> _COMPLETE THE FOLLOWING_:
1: Using the add_pgen_ppost text below, say whether each statement agrees with it, answering yes or no and quoting the exact words that decide it: (a) a chain is skipped if its CDR3 column is missing; (b) if Ppost is unavailable, Pgen is used in its place; (c) the default backend is "tcrpeg".
2: Answer these questions from the add_pgen_ppost text below, marking each answer with the matching letter:
(a) What is log_q?
(b) What CDR3 column name is used for a chain by default?
(c) Which two exceptions does _resolve catch?

> _GIVEN TEXT_:
+++
Ppost (observed-repertoire background) is the publicness default; Pgen is the OLGA-generated background; log_q is their difference (the selection factor). cdr3_cols maps chain → CDR3 column (default CDR3_<chain>). Chains whose CDR3 column is absent are skipped. Returns a copy.

Source code in tcrsift/annotate_tcrs.py
def add_pgen_ppost(
    df: pd.DataFrame,
    *,
    chains: tuple[str, ...] = ("alpha", "beta"),
    backend: str = "kmer",
    cdr3_cols: dict[str, str] | None = None,
    with_pgen: bool = True,
    with_ppost: bool = True,
    with_q: bool = True,
    auto_train: bool = True,
) -> pd.DataFrame:
    """Add ``pgen_<chain>`` / ``ppost_<chain>`` / ``log_q_<chain>`` columns.

    Ppost (observed-repertoire background) is the publicness default; Pgen is
    the OLGA-generated background; ``log_q`` is their difference (the
    selection factor). ``cdr3_cols`` maps chain → CDR3 column (default
    ``CDR3_<chain>``). Chains whose CDR3 column is absent are skipped.
    Returns a copy.
    """
    from .pgen_models import ensure_model

    out = df.copy()
    cdr3_cols = cdr3_cols or {}

    def _resolve(chain: str, role: str):
        """(model, estimator) honestly, or (None, None) if unavailable.

        Pgen may fall back across *estimators* (tcrpeg→k-mer) — still genuine
        Pgen. Ppost is role-pure: never substituted by Pgen, so an absent
        Ppost stays unavailable (→ NaN) rather than masquerading as Pgen.
        """
        try:
            return ensure_model(chain, backend=backend, role=role,
                                auto_train=auto_train), backend
        except (ImportError, ValueError) as exc:  # Pgen can't be (re)trained
            if role == "pgen":
                logger.warning("%s; using shipped k-mer Pgen for %s", exc, chain)
                from .seqprob import load_background_model
                return load_background_model(chain, "kmer", "pgen"), "kmer"
+++
> _COLLECTED MATERIAL_:

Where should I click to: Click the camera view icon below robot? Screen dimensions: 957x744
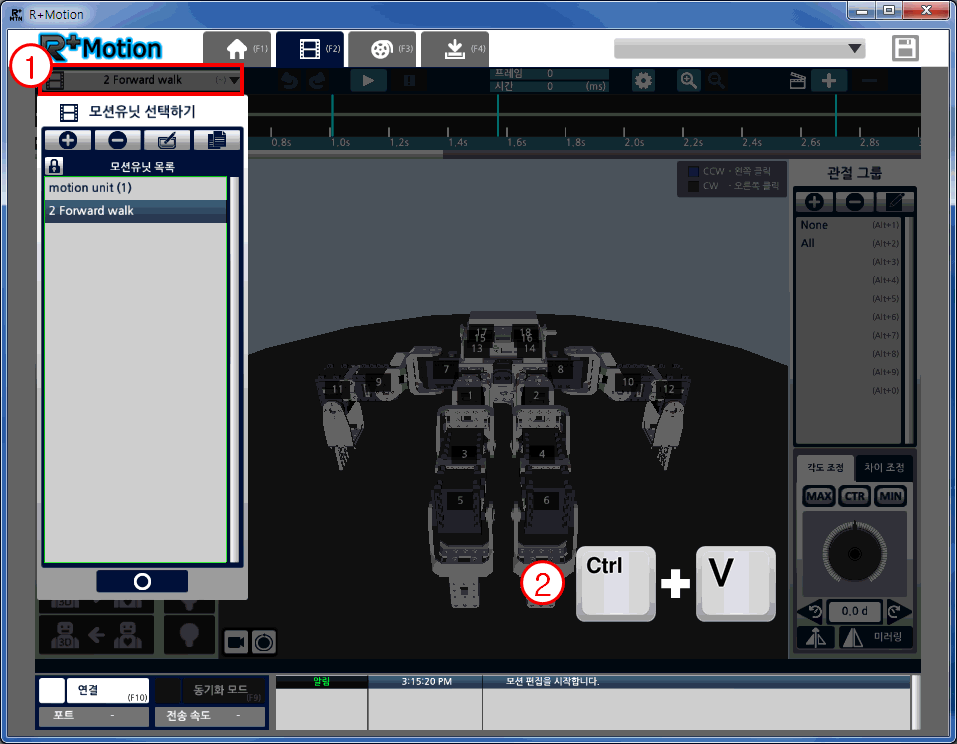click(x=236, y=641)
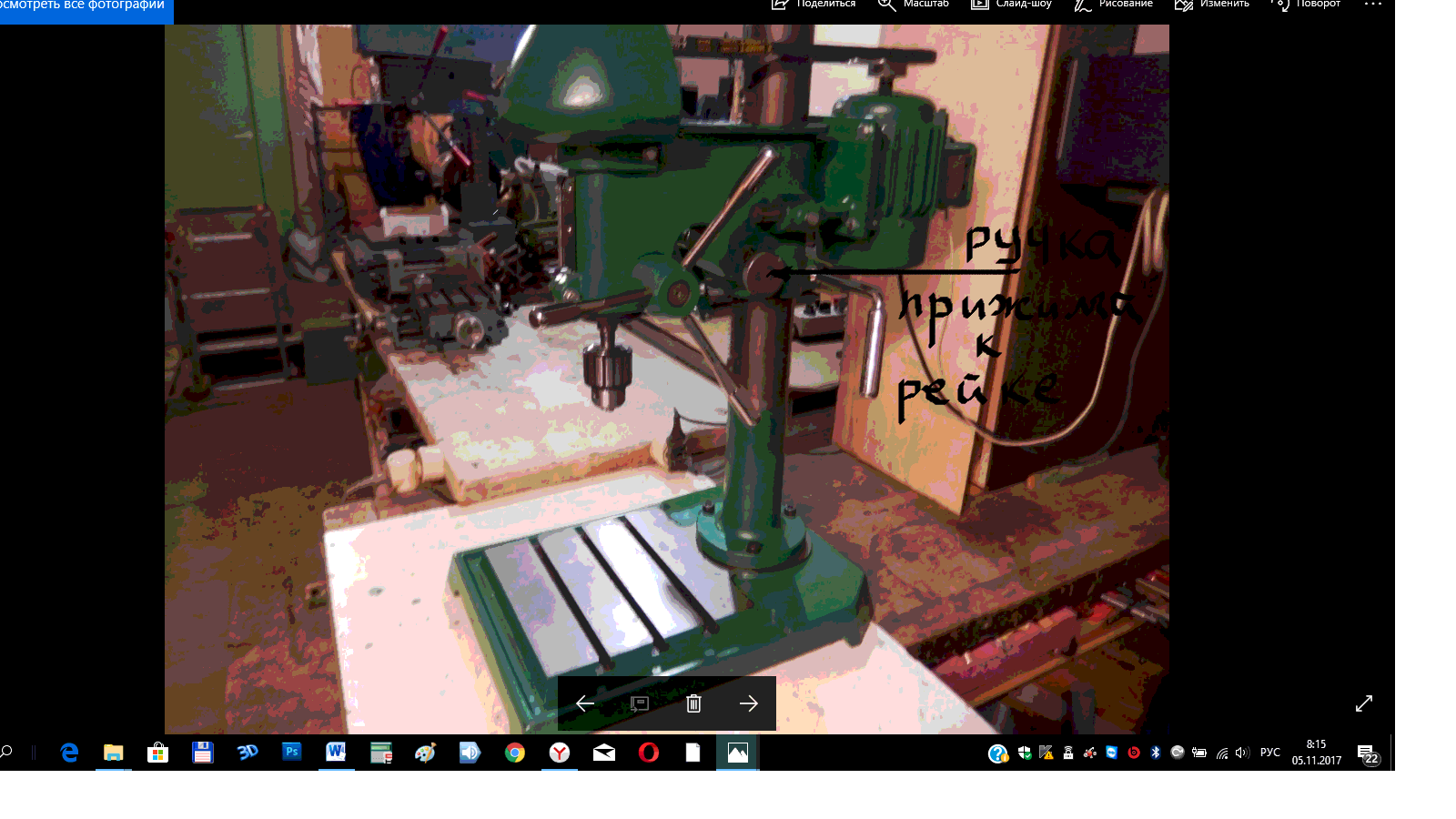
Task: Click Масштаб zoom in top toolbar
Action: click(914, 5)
+++
> _SOLUTIONS PER TASK_:
1:
(a) Yes: "Chains whose CDR3 column is absent are skipped."
(b) No: "Ppost is role-pure: never substituted by Pgen"
(c) No: backend: str = "kmer"

2:
(a) The difference between Ppost and Pgen (the selection factor).
(b) CDR3_<chain>
(c) ImportError and ValueError.